Boltz is a Strong Baseline for Atom-level Representation Learning
Hyosoon Jang, Hyunjin Seo, Yunhui Jang, Seonghyun Park, Sungsoo Ahn
TL;DR
Boltz2 demonstrates that atom-level representations learned from protein–ligand co-folding transfer effectively to standalone small-molecule tasks, challenging the notion that such models rely solely on protein evolutionary signals. By evaluating Boltz2 on ADMET benchmarks, distilling its representations into GruM for diffusion-based generation, and applying it to online structure-guided ligand discovery, the work shows competitive property prediction, improved generation quality, and faster discovery with representation alignment. It also reveals that Boltz2 occupies a distinct representation space that can complement existing small-molecule foundation models, and that co-folding pretraining provides transferable chemical physics signals beyond protein contexts. Overall, Boltz emerges as a strong atom-level baseline for small-molecule representation learning and a promising bridge between protein-centric models and small-molecule discovery.
Abstract
Foundation models in molecular learning have advanced along two parallel tracks: protein models, which typically utilize evolutionary information to learn amino acid-level representations for folding, and small-molecule models, which focus on learning atom-level representations for property prediction tasks such as ADMET. Notably, cutting-edge protein-centric models such as Boltz now operate at atom-level granularity for protein-ligand co-folding, yet their atom-level expressiveness for small-molecule tasks remains unexplored.

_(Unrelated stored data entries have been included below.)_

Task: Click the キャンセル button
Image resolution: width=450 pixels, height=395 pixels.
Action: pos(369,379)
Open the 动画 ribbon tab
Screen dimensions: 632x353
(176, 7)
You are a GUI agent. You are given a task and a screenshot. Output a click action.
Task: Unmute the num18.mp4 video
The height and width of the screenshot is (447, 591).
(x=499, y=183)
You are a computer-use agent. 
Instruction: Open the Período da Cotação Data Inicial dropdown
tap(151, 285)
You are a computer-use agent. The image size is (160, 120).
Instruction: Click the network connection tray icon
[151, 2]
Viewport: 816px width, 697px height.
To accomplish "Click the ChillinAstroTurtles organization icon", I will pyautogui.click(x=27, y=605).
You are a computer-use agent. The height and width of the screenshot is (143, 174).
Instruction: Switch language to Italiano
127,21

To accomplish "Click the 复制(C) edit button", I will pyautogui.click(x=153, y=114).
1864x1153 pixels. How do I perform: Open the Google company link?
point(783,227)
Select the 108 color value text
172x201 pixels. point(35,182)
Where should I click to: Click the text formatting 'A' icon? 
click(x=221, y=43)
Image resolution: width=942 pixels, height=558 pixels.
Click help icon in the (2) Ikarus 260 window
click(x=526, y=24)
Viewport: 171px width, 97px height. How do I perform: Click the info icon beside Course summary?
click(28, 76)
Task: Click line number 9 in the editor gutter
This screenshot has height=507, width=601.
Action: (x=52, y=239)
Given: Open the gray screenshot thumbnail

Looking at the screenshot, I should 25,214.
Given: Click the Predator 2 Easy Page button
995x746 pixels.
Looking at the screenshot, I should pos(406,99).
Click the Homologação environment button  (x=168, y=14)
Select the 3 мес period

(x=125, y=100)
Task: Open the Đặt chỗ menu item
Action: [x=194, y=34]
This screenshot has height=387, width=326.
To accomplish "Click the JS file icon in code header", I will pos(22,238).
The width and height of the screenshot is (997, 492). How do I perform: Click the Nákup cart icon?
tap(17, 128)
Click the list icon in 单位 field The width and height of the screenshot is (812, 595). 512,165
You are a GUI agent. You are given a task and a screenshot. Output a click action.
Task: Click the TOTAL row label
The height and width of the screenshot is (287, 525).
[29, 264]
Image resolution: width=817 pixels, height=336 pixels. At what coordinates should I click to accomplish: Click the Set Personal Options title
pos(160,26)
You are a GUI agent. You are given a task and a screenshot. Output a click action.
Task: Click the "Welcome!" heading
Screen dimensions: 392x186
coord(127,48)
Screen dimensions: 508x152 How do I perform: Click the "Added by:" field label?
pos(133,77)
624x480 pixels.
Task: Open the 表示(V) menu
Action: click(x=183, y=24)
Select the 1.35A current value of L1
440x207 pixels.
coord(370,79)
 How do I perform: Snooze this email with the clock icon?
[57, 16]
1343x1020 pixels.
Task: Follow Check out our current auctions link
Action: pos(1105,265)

A key open question is whether these protein co-folding models capture transferable chemical physics or rely on protein evolutionary signals, which would limit their utility for small-molecule tasks. In this work, we investigate the quality of Boltz atom-level representations across diverse small-molecule benchmarks. Our results show that Boltz is competitive with specialized baselines on ADMET property prediction tasks and effective for molecular generation and optimization. These findings suggest that the representational capacity of cutting-edge protein-centric models has been underexplored and position Boltz as a strong baseline for atom-level representation learning for small molecules.